ACCESS Model: Advancing Chronic Care with Effective, Scalable Solutions

The ACCESS model expands technology‑supported care for chronic conditions and uses outcome‑aligned payments to reward clinical improvements. While nutrition is not the sole focus, it is embedded as a major lifestyle and behavioral support, especially in cardiovascular and metabolic care tracks.

MAHA ELEVATE Model: Make America Health Again: Enhancing Lifestyle and Evaluating Value-Based Approaches Through Evidence

MAHA ELEVATE focuses on whole-person functional and lifestyle medicine, specifically including nutrition, physical activity, and related behavior-change strategies. It supports interventions such as nutrition programs, food is medicine, stress management and harmful substance avoidance. The cooperative agreements that are awarded funding are specifically challenged to include services not already covered by the original Medicare program.

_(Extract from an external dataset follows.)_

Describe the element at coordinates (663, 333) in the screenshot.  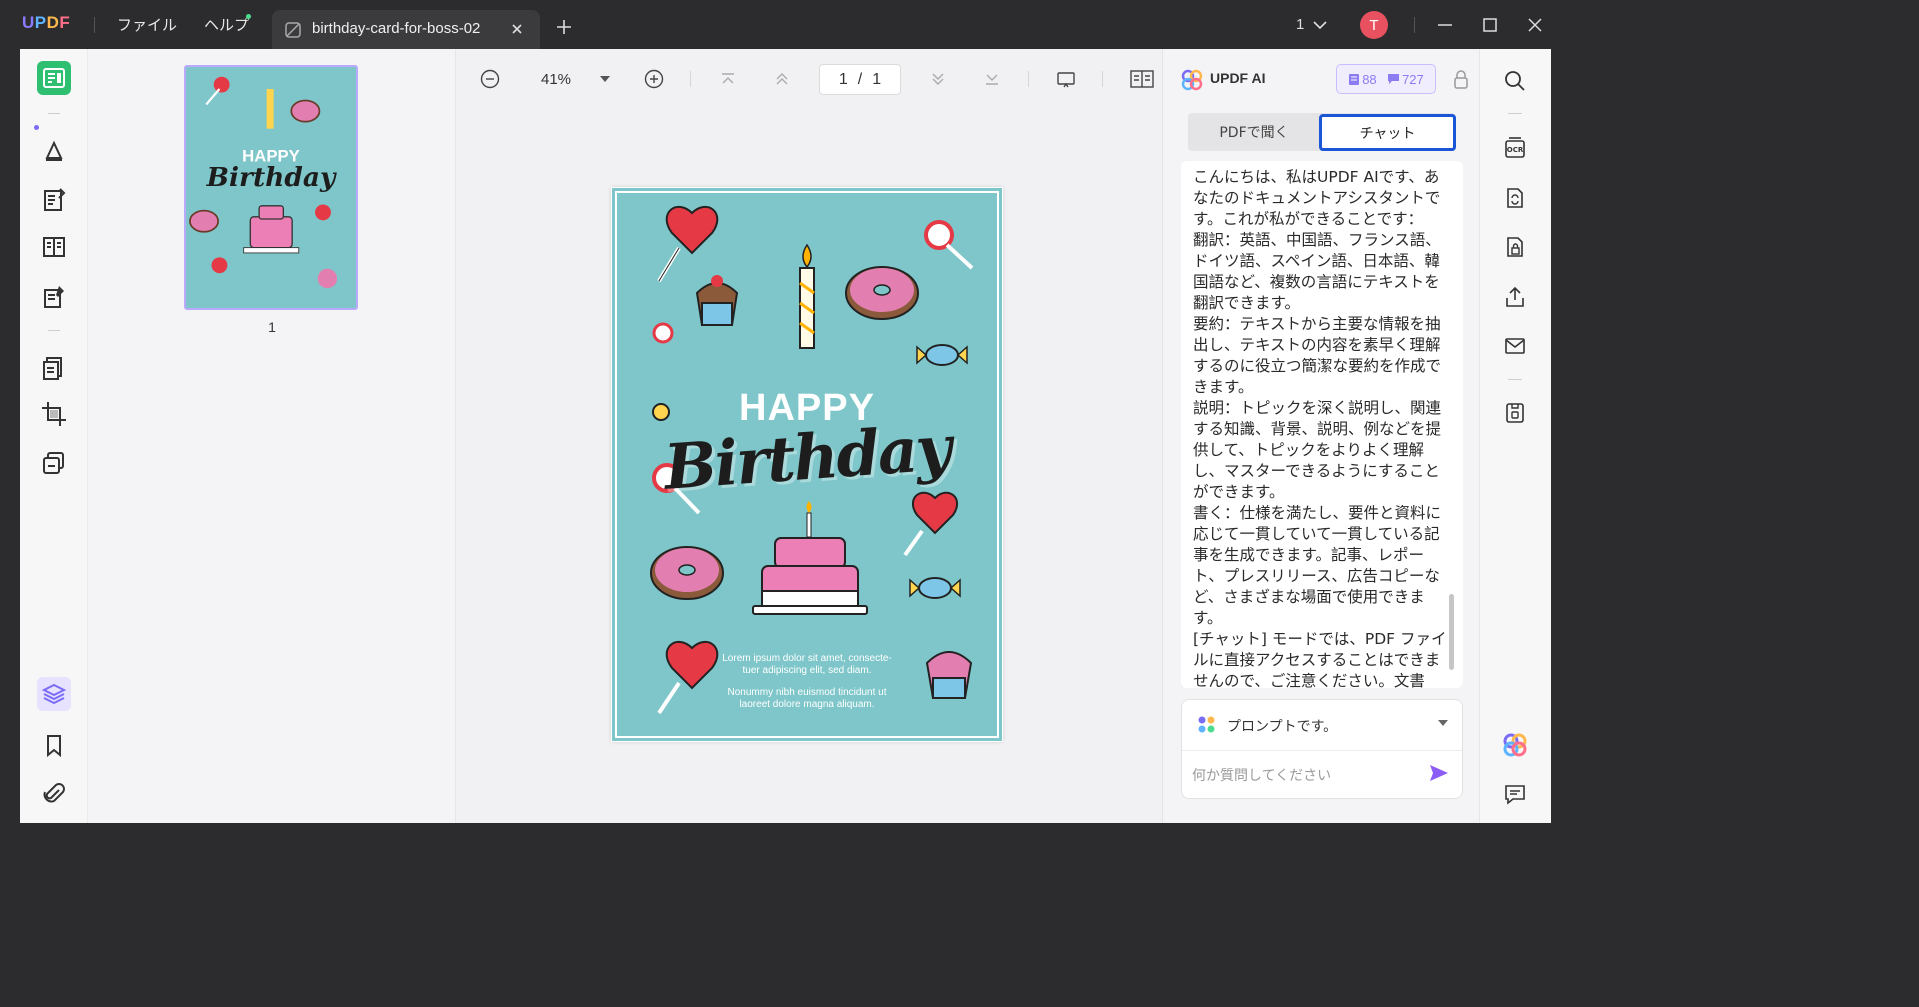
I see `mint-candy-icon` at that location.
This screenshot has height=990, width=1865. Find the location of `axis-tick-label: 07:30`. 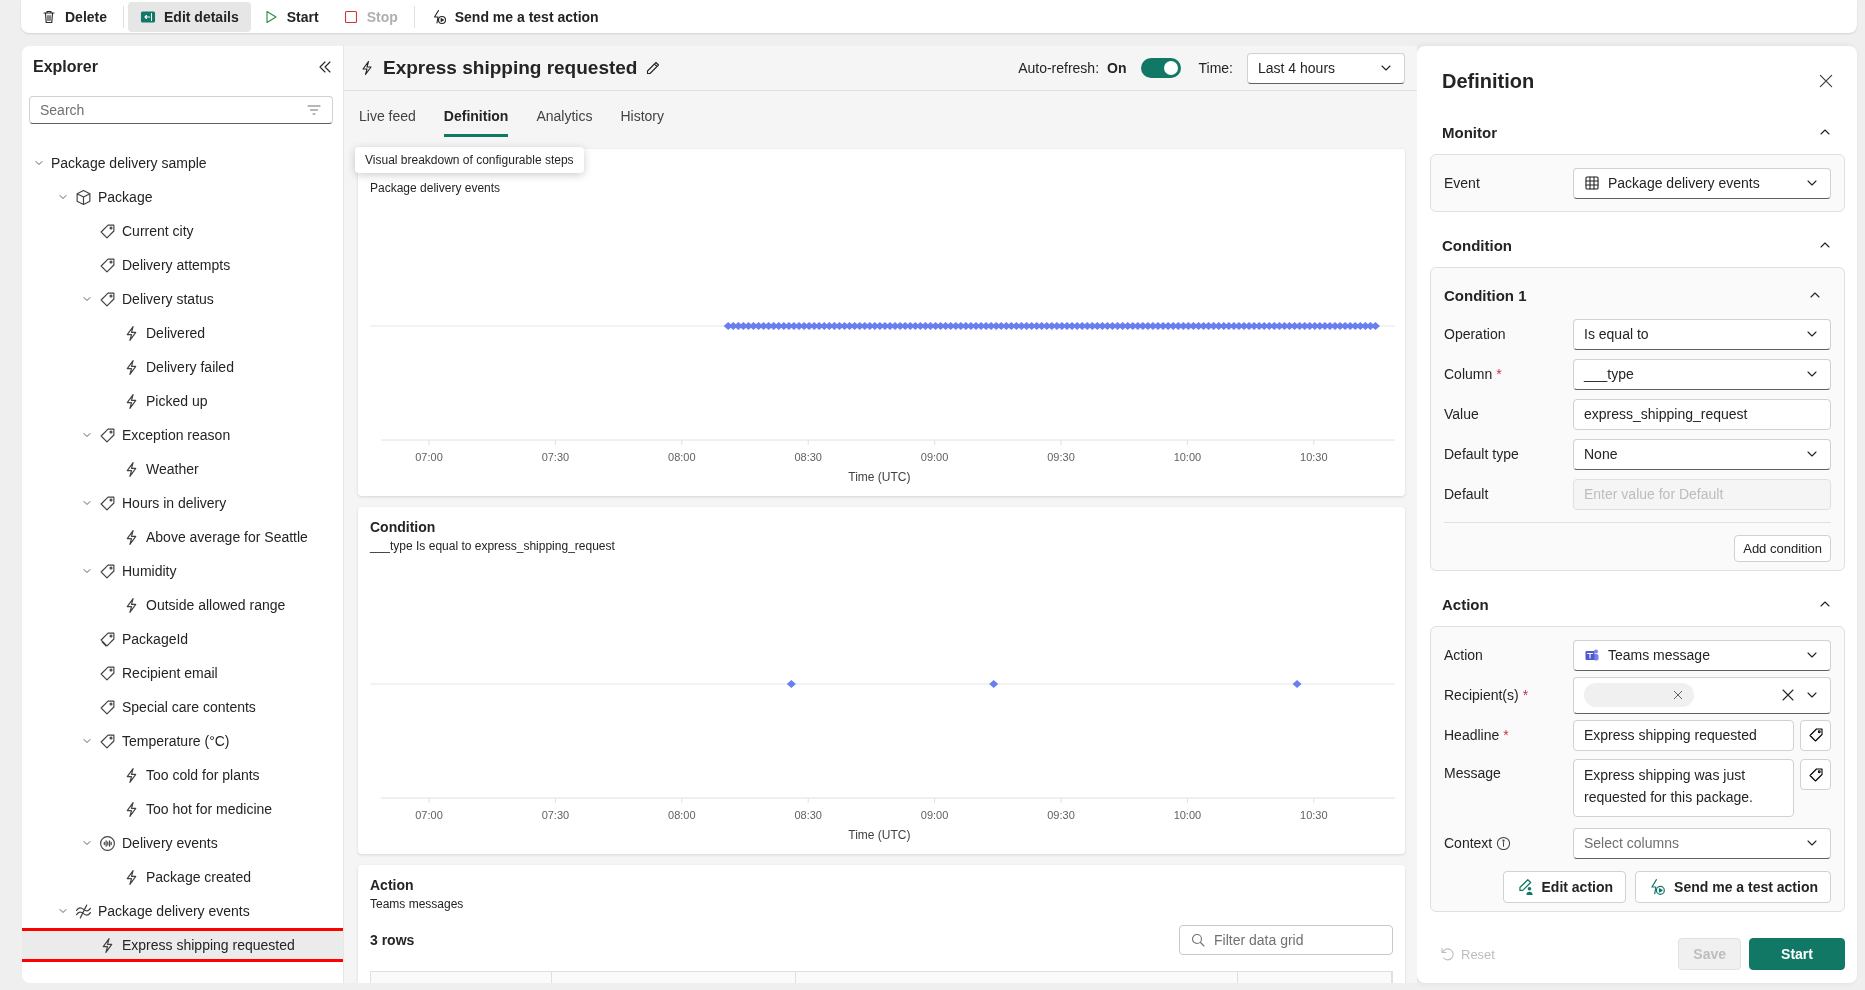

axis-tick-label: 07:30 is located at coordinates (556, 815).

This creates an avenue for Medical Nutrition Therapy (MNT) to be provided beyond current Medicare MNT coverage (limited to patients with diabetes and/or renal disease), potentially benefiting Medicare patients with other chronic diseases such as obesity, malnutrition, cancer, and cardiovascular disease. MNT is individualized nutrition intervention provided by an RDN to treat or manage medical conditions and diseases. The Academy of Nutrition and Dietetics recently stated that food as medicine programs provided simultaneously with MNT elevate the significance of nutrition in health outcomes.

LEAD Model—Long‑term Enhanced Accountable care organization (ACO) Design

A successor to the ACO REACH model, the LEAD model represents CMMI’s longest ACO test model, running from 2027 to 2036. LEAD includes expanded benefit enhancements that allow participating ACOs to invest more flexibly in nutrition counseling, MNT, and food‑related supports, especially for beneficiaries with chronic disease conditions such as pre-diabetes or hyperlipidemia. Nutrition is already positioned as a foundational element of preventive care and healthy aging within accountable care structures, creating increased opportunities for RDNs to play an integral role in preventive services, interdisciplinary care teams, and community-based supports.

Nutrition-Focused Opportunities Ahead

Across the new CMMI models identified, the Agency is signaling a critical and consistent shift: nutrition is no longer peripheral. While some CMMI models (TEAM) address nutrition indirectly, others—BALANCE, MAHA ELEVATE, ACCESS, and LEAD—explicitly recognize nutrition as a clinical, preventive, and cost‑saving intervention. Together, these models illustrate how CMMI is testing ways to embed nutrition into payment design, care delivery, and long‑term health outcomes, which will promote healthy aging and better support older adults and their families.

Amy Shepps, MBA, RDN, is the director of corporate reimbursement for Abbott in Washington, DC. Kimberly Iles, MS, RDN, is the senior manager of nutrition services coverage at the Academy of Nutrition and Dietetics in Chicago, Ill.